(Entries for locating text and elements)

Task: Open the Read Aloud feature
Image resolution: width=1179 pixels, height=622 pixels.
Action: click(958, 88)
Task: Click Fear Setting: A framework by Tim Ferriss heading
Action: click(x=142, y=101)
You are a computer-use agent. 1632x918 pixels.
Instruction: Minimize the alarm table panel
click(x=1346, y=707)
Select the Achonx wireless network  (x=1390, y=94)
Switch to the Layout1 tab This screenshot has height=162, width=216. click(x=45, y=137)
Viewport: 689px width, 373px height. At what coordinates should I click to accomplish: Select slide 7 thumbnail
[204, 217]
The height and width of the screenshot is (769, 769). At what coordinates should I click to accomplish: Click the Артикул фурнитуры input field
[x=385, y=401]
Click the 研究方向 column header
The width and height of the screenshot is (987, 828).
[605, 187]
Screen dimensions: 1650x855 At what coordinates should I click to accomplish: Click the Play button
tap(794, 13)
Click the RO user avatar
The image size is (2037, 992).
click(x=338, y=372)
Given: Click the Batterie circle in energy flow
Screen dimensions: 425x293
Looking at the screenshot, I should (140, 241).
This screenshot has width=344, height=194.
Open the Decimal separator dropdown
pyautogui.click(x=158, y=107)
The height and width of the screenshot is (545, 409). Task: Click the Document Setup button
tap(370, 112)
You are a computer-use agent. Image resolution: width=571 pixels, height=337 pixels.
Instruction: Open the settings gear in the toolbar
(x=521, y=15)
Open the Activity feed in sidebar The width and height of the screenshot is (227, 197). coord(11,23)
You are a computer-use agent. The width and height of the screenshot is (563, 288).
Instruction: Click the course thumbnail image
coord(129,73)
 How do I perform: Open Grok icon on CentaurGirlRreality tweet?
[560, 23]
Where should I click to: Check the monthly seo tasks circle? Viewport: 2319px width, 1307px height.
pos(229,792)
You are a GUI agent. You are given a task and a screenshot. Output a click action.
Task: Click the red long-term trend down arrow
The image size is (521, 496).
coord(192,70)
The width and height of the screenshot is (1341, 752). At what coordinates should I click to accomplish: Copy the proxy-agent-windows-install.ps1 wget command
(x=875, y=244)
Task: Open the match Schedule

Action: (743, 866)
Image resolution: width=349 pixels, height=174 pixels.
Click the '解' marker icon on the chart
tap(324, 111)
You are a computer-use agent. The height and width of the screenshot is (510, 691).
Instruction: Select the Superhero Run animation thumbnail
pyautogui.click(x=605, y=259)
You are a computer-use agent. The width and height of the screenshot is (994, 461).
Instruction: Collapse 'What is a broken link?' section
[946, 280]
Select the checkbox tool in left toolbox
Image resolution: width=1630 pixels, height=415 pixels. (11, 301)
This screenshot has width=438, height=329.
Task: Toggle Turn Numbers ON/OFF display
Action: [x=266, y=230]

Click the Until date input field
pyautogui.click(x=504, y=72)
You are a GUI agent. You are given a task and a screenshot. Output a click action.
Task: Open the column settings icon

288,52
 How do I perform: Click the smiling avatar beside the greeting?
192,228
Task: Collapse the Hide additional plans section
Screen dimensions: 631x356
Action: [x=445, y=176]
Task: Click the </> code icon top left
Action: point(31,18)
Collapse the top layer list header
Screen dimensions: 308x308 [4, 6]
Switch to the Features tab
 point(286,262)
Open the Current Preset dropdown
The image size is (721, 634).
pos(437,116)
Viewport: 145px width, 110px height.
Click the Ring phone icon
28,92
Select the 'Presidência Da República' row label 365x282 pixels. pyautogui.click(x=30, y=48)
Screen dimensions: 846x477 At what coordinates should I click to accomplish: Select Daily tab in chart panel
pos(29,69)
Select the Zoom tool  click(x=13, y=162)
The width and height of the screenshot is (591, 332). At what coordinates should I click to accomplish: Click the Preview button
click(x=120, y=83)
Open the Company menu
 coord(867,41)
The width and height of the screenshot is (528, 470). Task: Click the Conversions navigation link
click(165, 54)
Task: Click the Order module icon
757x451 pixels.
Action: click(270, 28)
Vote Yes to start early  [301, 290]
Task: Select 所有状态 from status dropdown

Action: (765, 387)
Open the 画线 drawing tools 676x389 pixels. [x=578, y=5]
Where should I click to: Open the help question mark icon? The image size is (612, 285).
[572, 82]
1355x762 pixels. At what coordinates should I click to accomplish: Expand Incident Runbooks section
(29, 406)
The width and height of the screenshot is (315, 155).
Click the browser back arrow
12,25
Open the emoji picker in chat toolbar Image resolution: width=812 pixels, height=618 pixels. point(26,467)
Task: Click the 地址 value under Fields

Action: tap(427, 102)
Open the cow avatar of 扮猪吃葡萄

> **GIVEN PROBLEM**:
Put each line of the data above into a Markdown table with two columns, "No." for a running row number and "Line" for the line itself. Omit any blank lines.

> **SOLVED EXERCISE**:
| No. | Line |
|---|---|
| 1 | Task: Open the Read Aloud feature |
| 2 | Image resolution: width=1179 pixels, height=622 pixels. |
| 3 | Action: click(958, 88) |
| 4 | Task: Click Fear Setting: A framework by Tim Ferriss heading |
| 5 | Action: click(x=142, y=101) |
| 6 | You are a computer-use agent. 1632x918 pixels. |
| 7 | Instruction: Minimize the alarm table panel |
| 8 | click(x=1346, y=707) |
| 9 | Select the Achonx wireless network  (x=1390, y=94) |
| 10 | Switch to the Layout1 tab This screenshot has height=162, width=216. click(x=45, y=137) |
| 11 | Viewport: 689px width, 373px height. At what coordinates should I click to accomplish: Select slide 7 thumbnail |
| 12 | [204, 217] |
| 13 | The height and width of the screenshot is (769, 769). At what coordinates should I click to accomplish: Click the Артикул фурнитуры input field |
| 14 | [x=385, y=401] |
| 15 | Click the 研究方向 column header |
| 16 | The width and height of the screenshot is (987, 828). |
| 17 | [605, 187] |
| 18 | Screen dimensions: 1650x855 At what coordinates should I click to accomplish: Click the Play button |
| 19 | tap(794, 13) |
| 20 | Click the RO user avatar |
| 21 | The image size is (2037, 992). |
| 22 | click(x=338, y=372) |
| 23 | Given: Click the Batterie circle in energy flow |
| 24 | Screen dimensions: 425x293 |
| 25 | Looking at the screenshot, I should (140, 241). |
| 26 | This screenshot has width=344, height=194. |
| 27 | Open the Decimal separator dropdown |
| 28 | pyautogui.click(x=158, y=107) |
| 29 | The height and width of the screenshot is (545, 409). Task: Click the Document Setup button |
| 30 | tap(370, 112) |
| 31 | You are a computer-use agent. Image resolution: width=571 pixels, height=337 pixels. |
| 32 | Instruction: Open the settings gear in the toolbar |
| 33 | (x=521, y=15) |
| 34 | Open the Activity feed in sidebar The width and height of the screenshot is (227, 197). coord(11,23) |
| 35 | You are a computer-use agent. The width and height of the screenshot is (563, 288). |
| 36 | Instruction: Click the course thumbnail image |
| 37 | coord(129,73) |
| 38 |  How do I perform: Open Grok icon on CentaurGirlRreality tweet? |
| 39 | [560, 23] |
| 40 | Where should I click to: Check the monthly seo tasks circle? Viewport: 2319px width, 1307px height. |
| 41 | pos(229,792) |
| 42 | You are a GUI agent. You are given a task and a screenshot. Output a click action. |
| 43 | Task: Click the red long-term trend down arrow |
| 44 | The image size is (521, 496). |
| 45 | coord(192,70) |
| 46 | The width and height of the screenshot is (1341, 752). At what coordinates should I click to accomplish: Copy the proxy-agent-windows-install.ps1 wget command |
| 47 | (x=875, y=244) |
| 48 | Task: Open the match Schedule |
| 49 | Action: (743, 866) |
| 50 | Image resolution: width=349 pixels, height=174 pixels. |
| 51 | Click the '解' marker icon on the chart |
| 52 | tap(324, 111) |
| 53 | You are a computer-use agent. The height and width of the screenshot is (510, 691). |
| 54 | Instruction: Select the Superhero Run animation thumbnail |
| 55 | pyautogui.click(x=605, y=259) |
| 56 | You are a computer-use agent. The width and height of the screenshot is (994, 461). |
| 57 | Instruction: Collapse 'What is a broken link?' section |
| 58 | [946, 280] |
| 59 | Select the checkbox tool in left toolbox |
| 60 | Image resolution: width=1630 pixels, height=415 pixels. (11, 301) |
| 61 | This screenshot has width=438, height=329. |
| 62 | Task: Toggle Turn Numbers ON/OFF display |
| 63 | Action: [x=266, y=230] |
| 64 | Click the Until date input field |
| 65 | pyautogui.click(x=504, y=72) |
| 66 | You are a GUI agent. You are given a task and a screenshot. Output a click action. |
| 67 | Task: Open the column settings icon |
| 68 | 288,52 |
| 69 |  How do I perform: Click the smiling avatar beside the greeting? |
| 70 | 192,228 |
| 71 | Task: Collapse the Hide additional plans section |
| 72 | Screen dimensions: 631x356 |
| 73 | Action: [x=445, y=176] |
| 74 | Task: Click the </> code icon top left |
| 75 | Action: point(31,18) |
| 76 | Collapse the top layer list header |
| 77 | Screen dimensions: 308x308 [4, 6] |
| 78 | Switch to the Features tab |
| 79 |  point(286,262) |
| 80 | Open the Current Preset dropdown |
| 81 | The image size is (721, 634). |
| 82 | pos(437,116) |
| 83 | Viewport: 145px width, 110px height. |
| 84 | Click the Ring phone icon |
| 85 | 28,92 |
| 86 | Select the 'Presidência Da República' row label 365x282 pixels. pyautogui.click(x=30, y=48) |
| 87 | Screen dimensions: 846x477 At what coordinates should I click to accomplish: Select Daily tab in chart panel |
| 88 | pos(29,69) |
| 89 | Select the Zoom tool  click(x=13, y=162) |
| 90 | The width and height of the screenshot is (591, 332). At what coordinates should I click to accomplish: Click the Preview button |
| 91 | click(x=120, y=83) |
| 92 | Open the Company menu |
| 93 |  coord(867,41) |
| 94 | The width and height of the screenshot is (528, 470). Task: Click the Conversions navigation link |
| 95 | click(165, 54) |
| 96 | Task: Click the Order module icon |
| 97 | 757x451 pixels. |
| 98 | Action: click(270, 28) |
| 99 | Vote Yes to start early  [301, 290] |
| 100 | Task: Select 所有状态 from status dropdown |
| 101 | Action: (765, 387) |
| 102 | Open the 画线 drawing tools 676x389 pixels. [x=578, y=5] |
| 103 | Where should I click to: Open the help question mark icon? The image size is (612, 285). |
| 104 | [572, 82] |
| 105 | 1355x762 pixels. At what coordinates should I click to accomplish: Expand Incident Runbooks section |
| 106 | (29, 406) |
| 107 | The width and height of the screenshot is (315, 155). |
| 108 | Click the browser back arrow |
| 109 | 12,25 |
| 110 | Open the emoji picker in chat toolbar Image resolution: width=812 pixels, height=618 pixels. point(26,467) |
| 111 | Task: Click the 地址 value under Fields |
| 112 | Action: tap(427, 102) |
| 113 | Open the cow avatar of 扮猪吃葡萄 |